Desirable Additional Skills

  • Familiarity with tools such as RapidMiner, WEKA, and other data mining platforms.
  • Knowledge of scripting or programming languages (e.g., Python, R, SQL)
  • Experience with integrating SPSS Modeler with business systems or databases.
  • Knowledge of modern data analytics trends and use of visual programming tools in business intelligence.

Additional Information and/or Comments:

An acceptable level of education and/or experience could be viewed as being equivalent to the educational required and/or demonstrated experience. If you are invited to continue the selection process, please notify us of any adaptive measures you might require. Information you send us will be handled respectfully and in complete confidence. Employees are required under provincial law to successfully complete all mandatory legislated training. The list of training may be modified by provincial law.
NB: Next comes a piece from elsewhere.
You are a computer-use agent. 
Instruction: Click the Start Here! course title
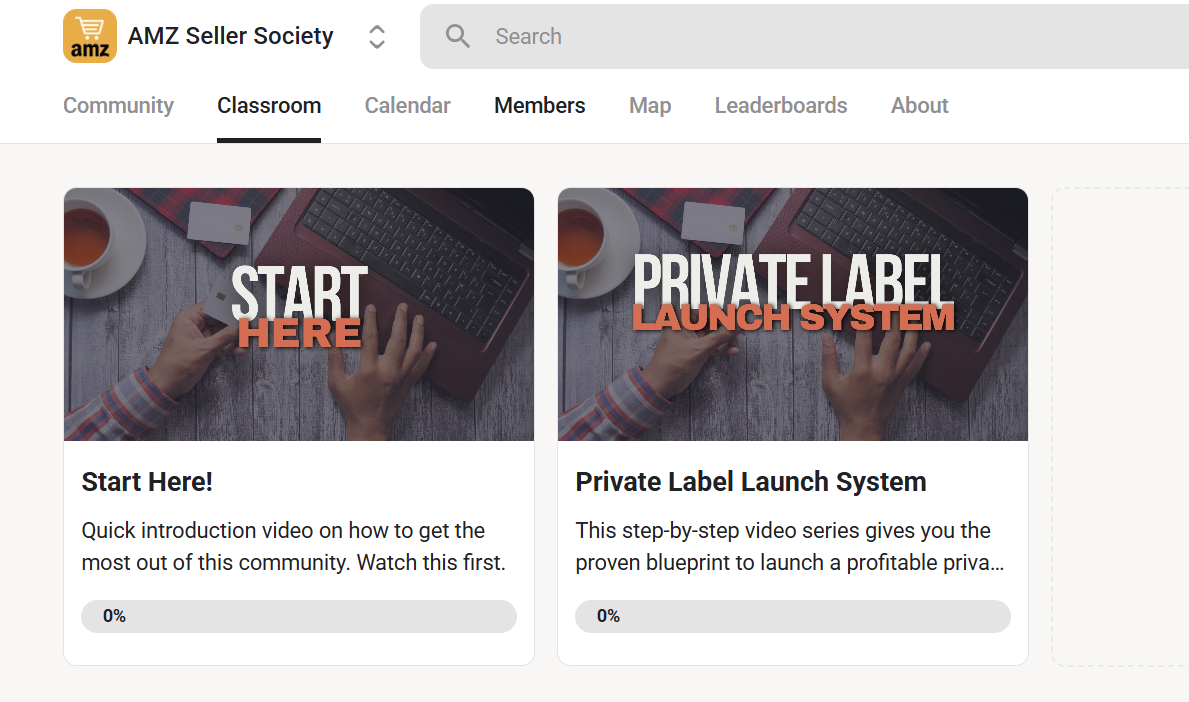point(147,482)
The hiring process will be governed by the current APTPUO collective agreements; you can click here for the main unit, here for the OLBI unit, or here for the Toronto/Windsor unit to find out more.

The University of Ottawa embraces diversity and inclusion in the workplace. We are passionate about our people and committed to employment equity. We foster a culture of respect, teamwork and inclusion, where collaboration, innovation, and creativity fuel our quest for research and teaching excellence. While all qualified persons are invited to apply, we welcome applications from qualified Indigenous persons, racialized persons, persons with disabilities, women and LGBTQIA2S+ persons. The University is committed to creating and maintaining an accessible, barrier-free work environment. The University is also committed to working with applicants with disabilities requesting accommodation during the recruitment, assessment and selection processes. Applicants with disabilities may contact vra.affairesprofessorales@uottawa.ca to communicate the accommodation need. All qualified candidates are encouraged to apply; however, Canadians and permanent residents will be given priority.

Prior to May 1, 2022, the University required all students, faculty, staff, and visitors (including contractors) to be fully vaccinated against Covid-19 as defined in Policy 129 - Covid-19 Vaccination. This policy was suspended effective May 1, 2022 but may be reinstated at any point in the future depending on public health guidelines and the recommendations of experts.